The wail of sirens grows louder, the red and blue lights painting the pho restaurant in a dizzying array of emergency. Miguel's unconscious form is a weight that pins me between duty and the instinct to flee. The battle's aftermath is chaos, the monster's remains now nothing but a corrosive stain on the tile.
As paramedics rush in, I am oddly detached, my voice a hollow echo that directs them to Miguel. The touch of their hands feels alien as they gently pry me away from him. They're speaking—urgent, clinical words that make little sense to me. My gaze lingers on Miguel, his stillness a stark contrast to the frenetic activity around us even as they wheel him away on a gurney.
The nights ahead are uncertain, but one thing is clear—I’m not alone. Not while Shadow lives.
But that doesn’t help me now as I face down the cops surrounding a scene I can’t explain. An invisible hand squeezes around my throat as I enter a new arena of danger—one filled with humans I know can never truly be trusted. No matter what they wear or badge they hold.
Attention-Seeker
Isit on the back of an ambulance wrapped up in a shiny metal blanket meant to help the shock. A paramedic has already seen to my arms. The puncture wounds are disinfected and bandaged. The cops are as kind as they are bewildered by the scene of destruction.
Then they look me up in the system and the kindness morphs into suspicion.
This isn’t the first time I’ve been connected to carnage and the claim of monsters.
They take me to the precinct. Because of my record, I get my own private interrogation room. Lucky me.
A musty scent fills the air, and it’s dimly lit since one of the fluorescent lights is broken and only occasionally flickering on before giving up.
Needing something to warm up my insides, I break down and ask for a coffee. My hands wrap around the paper cup of scalding liquid like it’s my only lifeline as they ask me for the sixth time what really happened.
There is no point in lying, so I tell them monsters attacked. I leave out my connection to the Shadow monster. I ask aboutMiguel, but they don’t tell me anything. Instead, they leave the room probably to talk about how crazy I am.
The Shadow that left me had been fundamentally altered.
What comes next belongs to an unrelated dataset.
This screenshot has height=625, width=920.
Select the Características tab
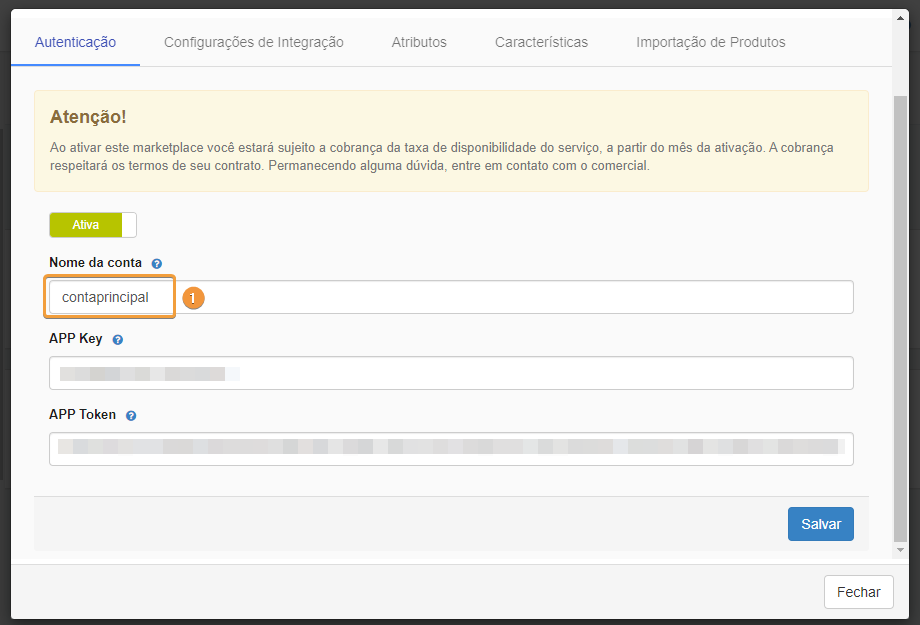point(541,42)
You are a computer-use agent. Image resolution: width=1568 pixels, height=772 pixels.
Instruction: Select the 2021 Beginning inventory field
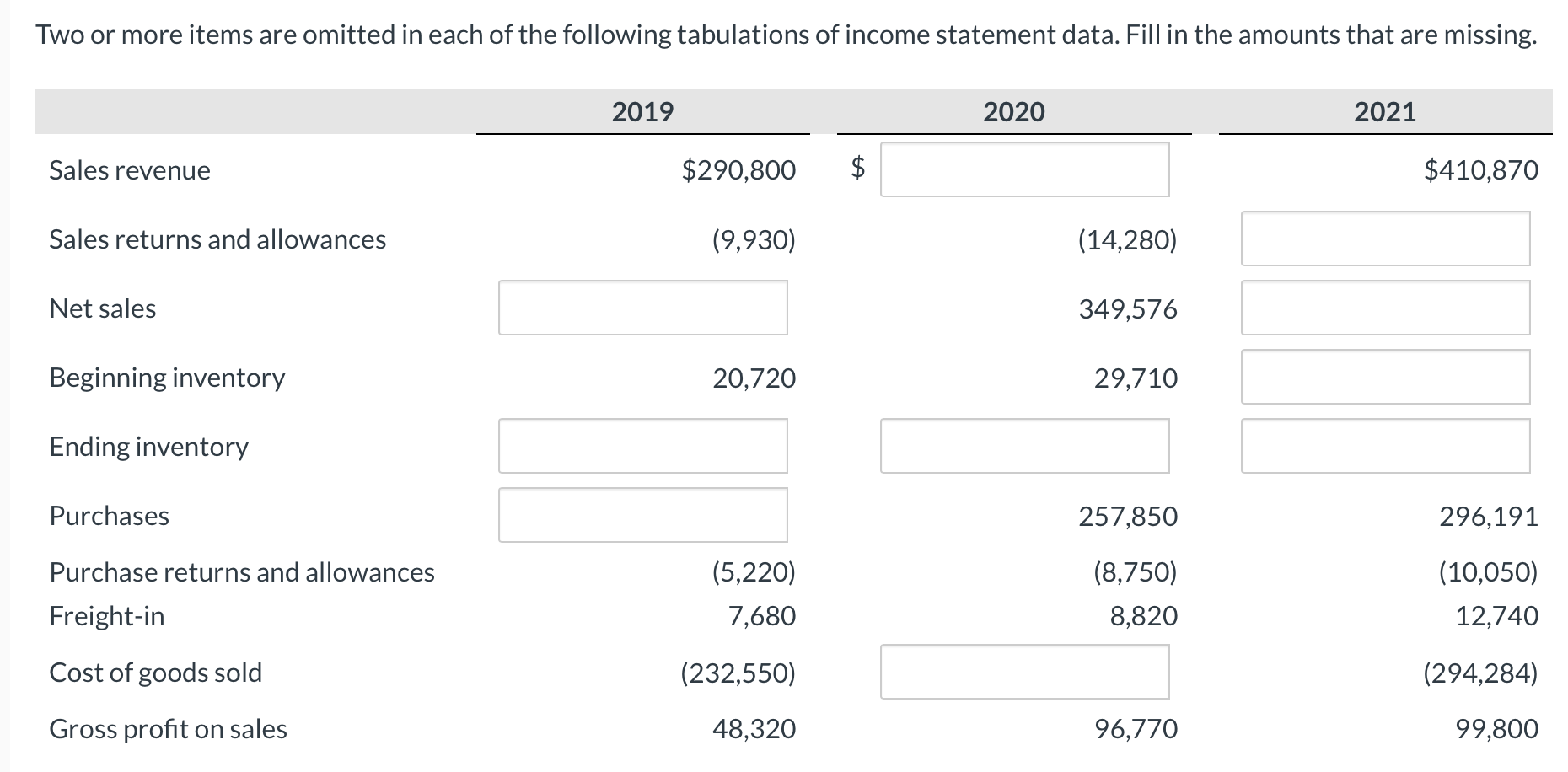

The last time he consumed a monster heart, he was changed, but this… This is more extreme. He's more monstrous, more dangerous, yet somehow, still Shadow.
Or maybe I’m an idiot who put her faith in a monster no matter what fate or death it could lead to.
Sipping the liquid battery acid they are passing off as coffee, I wonder if they will arrest me. I can’t imagine what for, but I’m not a cop. I don’t know my rights. And if I were them, I’d think I was crazy.
Afterall, I still haven’t ruled that out myself.
As the clock ticks on with excruciating slowness, I sit and wait, wondering if Miguel is dying. Has he woken up and told them everything? Does he hate me beyond all measure?
I deserve his hatred.
Maybe I should be in jail. Maybe it’d be safer for other people if I was locked away.
Before I left the scene of destruction, I texted Helena which hospital Miguel was taken to. If she texted back, I wouldn’t know. They took my phone.
Eventually two new male detectives enter, sliding another cup of coffee toward me. I’m not done with the first one but it’s gone ice cold, so I greedily wrap my hands around the near-scalding paper cup. Living in a boiling apartment must have thinned my blood.
The sharp scent stings my nostrils and excites my nerves, despite my being exhausted.